If possible, meet the principal and teacher before school begins. “Orientation day might feel too hectic for some students. See if you can set up a brief, five-minute meeting with just you, your child, and their teacher and principal,” Frankel says.
WHEN ANXIETY LINGERS INTO THE SCHOOL YEAR
What should you do if your child’s anxiety isn’t going away? Zeshan says there’s a lot parents can do to be a reassuring presence when their kids are anxious. First, remind yourself to stay calm. Second, remember to validate what your child is feeling. “Don’t go to the solution,” Zeshan says. “Instead, validate their feelings by saying, ‘You seem anxious,’ ‘You seem nervous,’ ‘You seem down,’ ‘You seem frustrated,’ ‘You seem disappointed.’” Third, find out what’s wrong by asking them what happened and to tell you more and then reflect together. Here’s what else Zeshan recommends:
Remind yourself you’re a good parent. It’s important to relax, pause and remember you’re doing your best. “Having a positive mindset will help you focus on how you can best support your child rather than feeling guilty about what you could or should have done,” Zeshan says.

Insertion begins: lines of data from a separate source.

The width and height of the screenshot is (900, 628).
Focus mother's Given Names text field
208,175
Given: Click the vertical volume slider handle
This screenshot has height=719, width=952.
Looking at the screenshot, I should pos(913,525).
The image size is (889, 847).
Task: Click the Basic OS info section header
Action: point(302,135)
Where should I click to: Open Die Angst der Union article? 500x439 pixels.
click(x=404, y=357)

Help your kids feel a sense of autonomy. Too often, we make all the decisions for our kids about how they’ll spend their time. As a result, they don’t feel empowered and may feel that “they don’t know anything and parents know everything and they have to do whatever they’re told.” That’s why it’s so important to let them pick some of their activities, he adds.
Don’t lead with bad news. Don’t begin a conversation with how poorly they did academically or otherwise. “Instead, start with how you would like them to do academically and ask them how can we achieve that goal together as a family,” he says.

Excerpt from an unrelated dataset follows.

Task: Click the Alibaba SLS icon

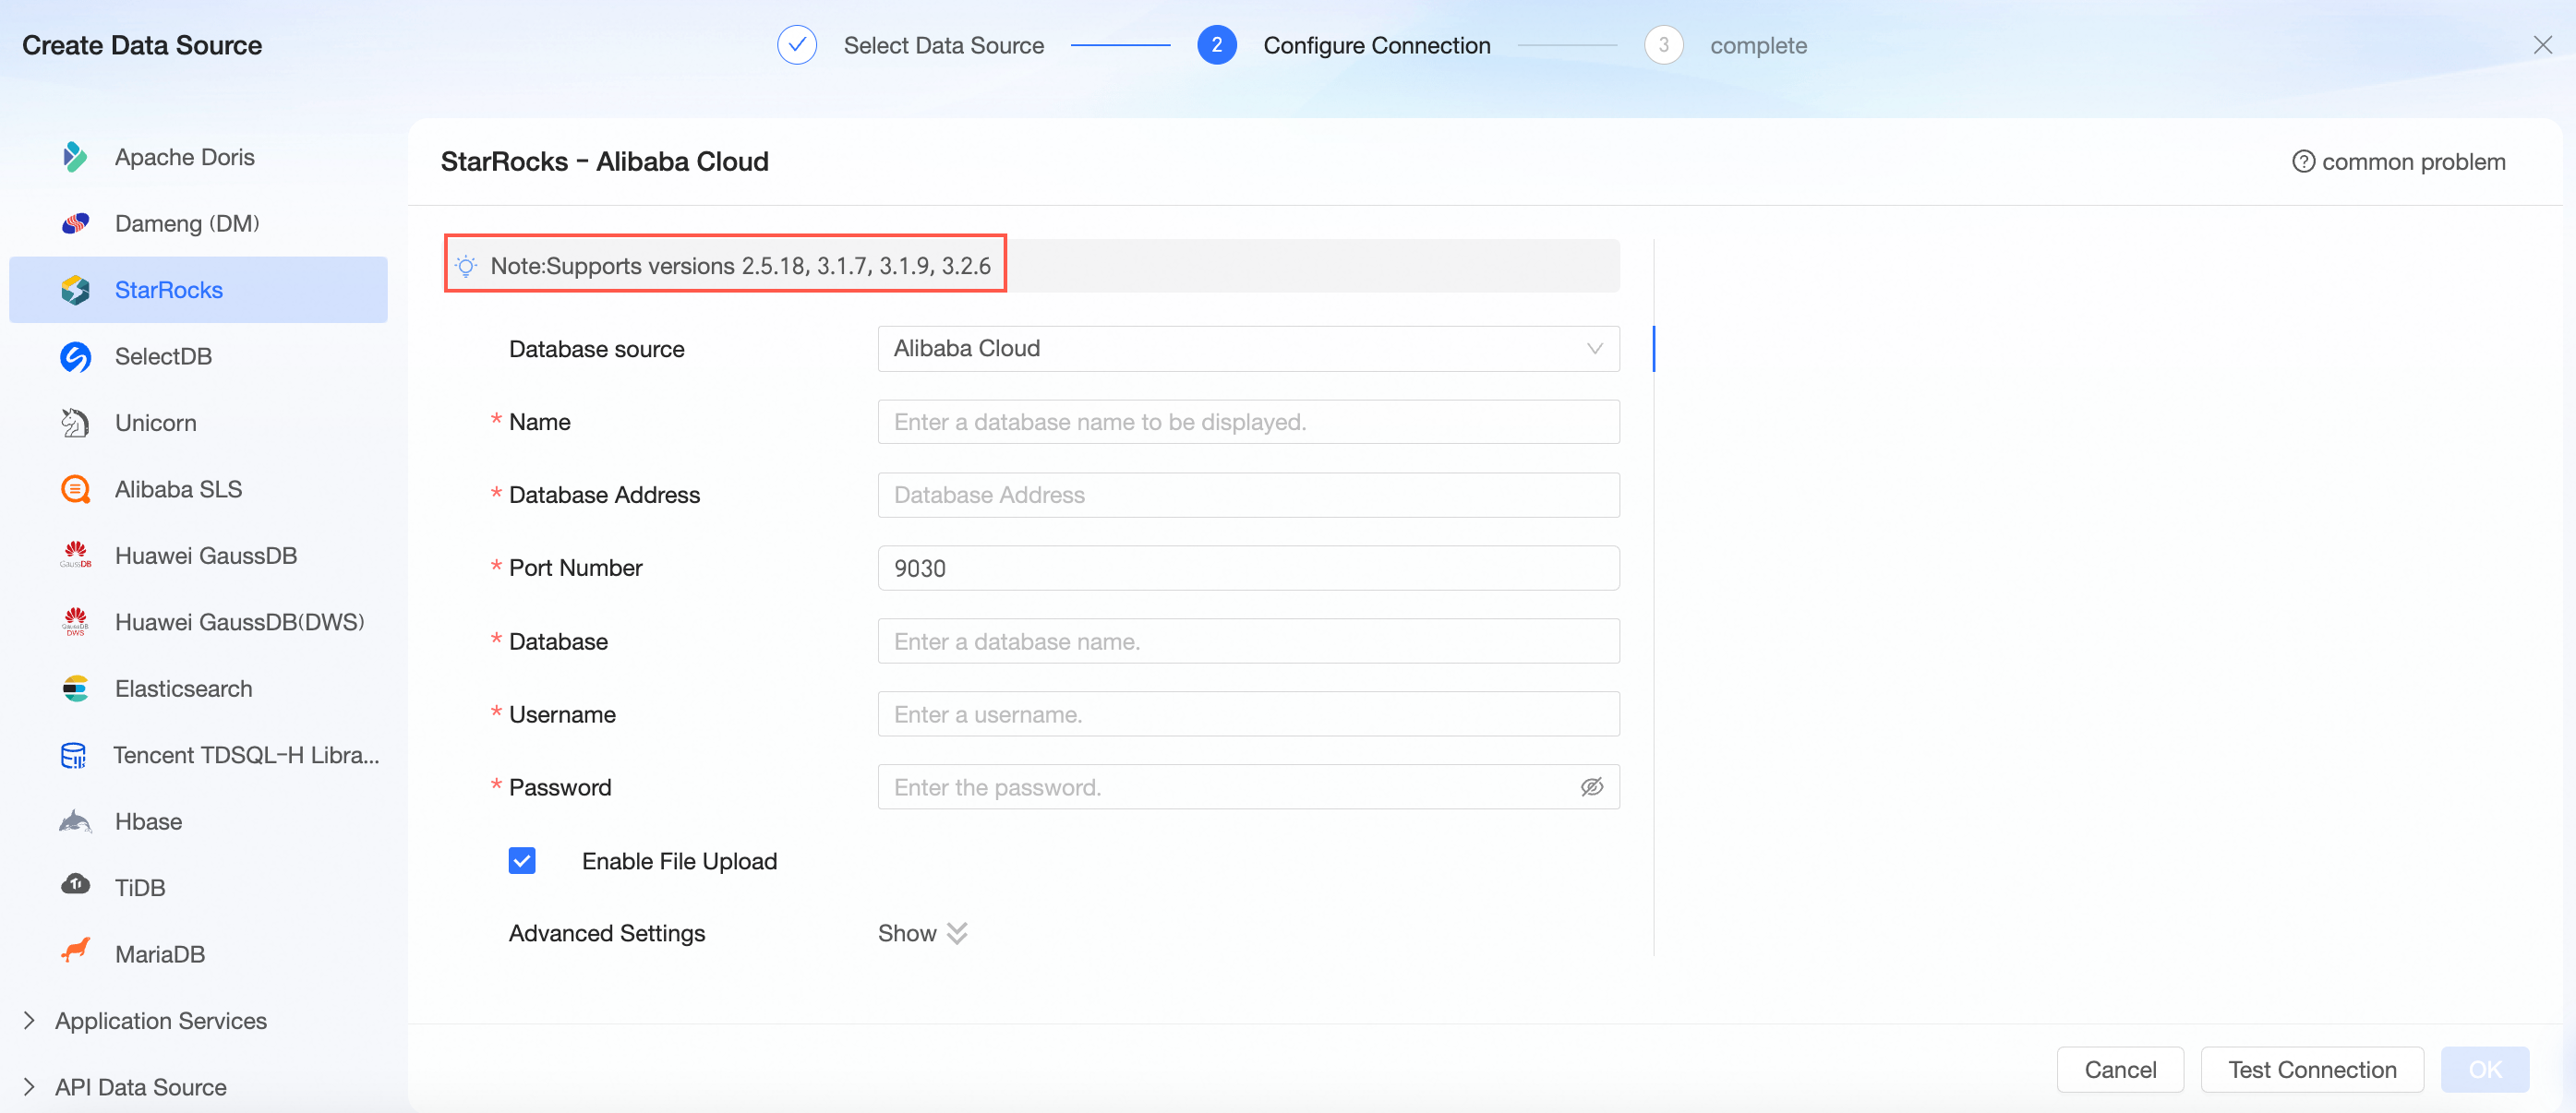Action: (75, 489)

Meet them where they are. Remind yourself and your kids that feeling anxious, nervous, sad, down, frustrated or disappointed are all normal feelings. “Many times as a parent, we are unconsciously telling our kids that feeling happy or successful is a normal feeling, and feeling sad or down are not,” Zeshan says. “If they say, ‘I’m feeling mad or upset,’ it’s important to validate their feelings and come up with a plan.”

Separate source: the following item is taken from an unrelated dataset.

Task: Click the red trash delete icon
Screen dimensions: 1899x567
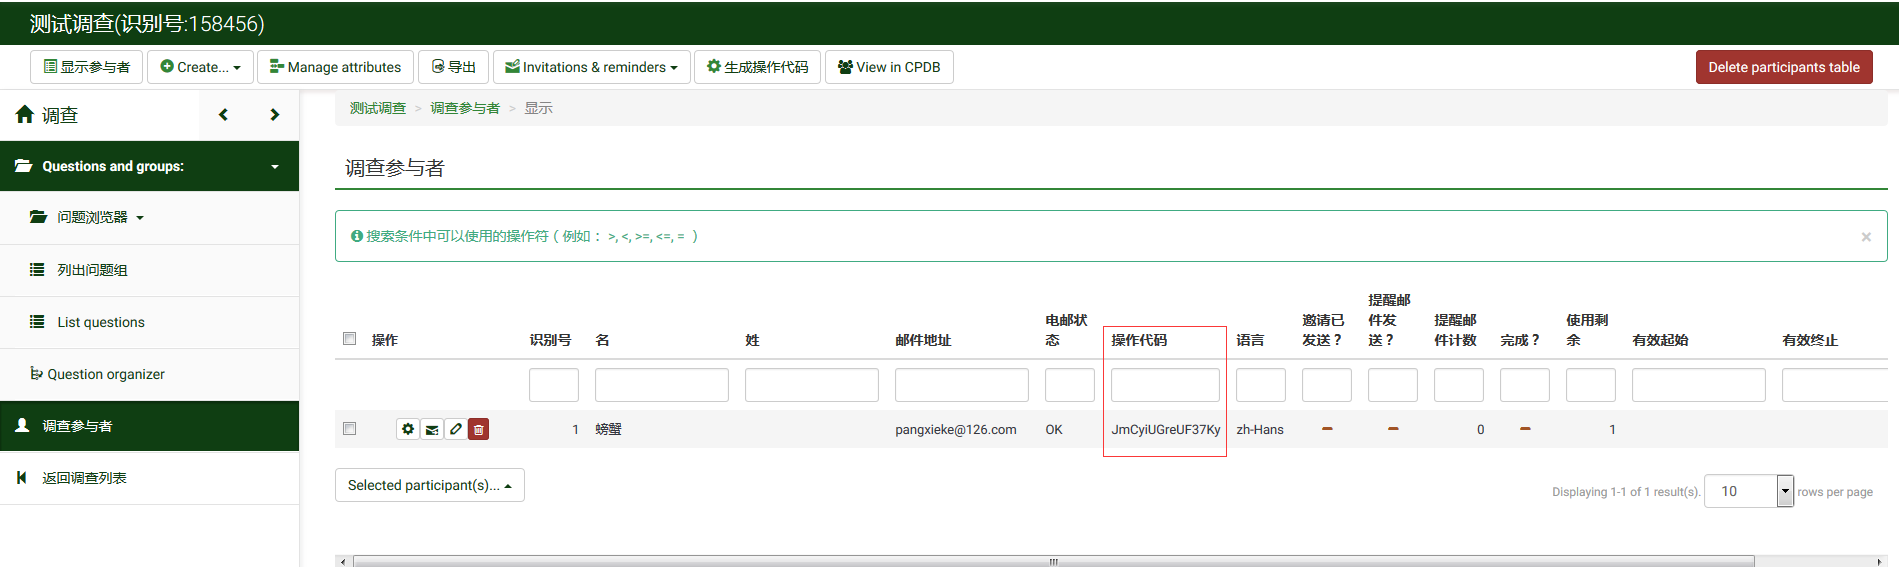Action: pos(479,429)
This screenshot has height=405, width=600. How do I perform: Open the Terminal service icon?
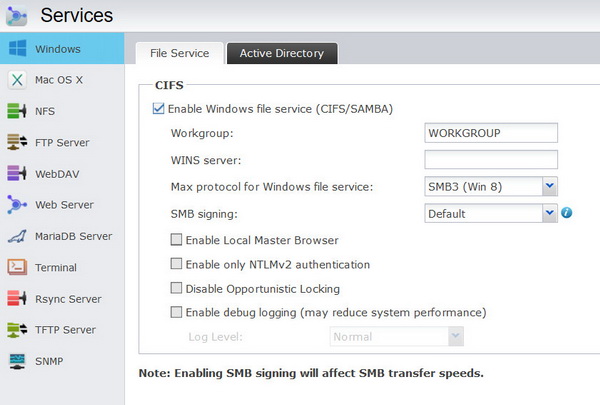coord(17,267)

WHEN TO SEEK PROFESSIONAL HELP
When seeking professional help, Zeshan cautions parents not to jump to a diagnosis. Instead of focusing on what’s wrong with your child, focus on why they’re feeling the way they are. “Whenever you see day-to-day functioning is impaired, go to someone who’s not only interested in the symptom but also interested in your child’s whole story and making sense out of that story,” he says.
If your child is diagnosed with generalized anxiety disorder, be sure to seek out support that comes with that diagnosis, such as a 504 or IEP to help deal with school-based anxiety, he says.
Finding a therapist can be challenging, especially given how busy practices are. A good place to start, Zeshan says, is on psychologytoday.com, which will give you a list of therapists based on your zip code, insurance and what kind of therapy you’re looking for. Regardless of whether or not your child gets professional help, remember listening without overreacting and being present with your child both go a long way. Says Zeshan: “Let them talk and you’ll be surprised that even though you don’t have a solution, your child will feel more connected, calm and grounded.”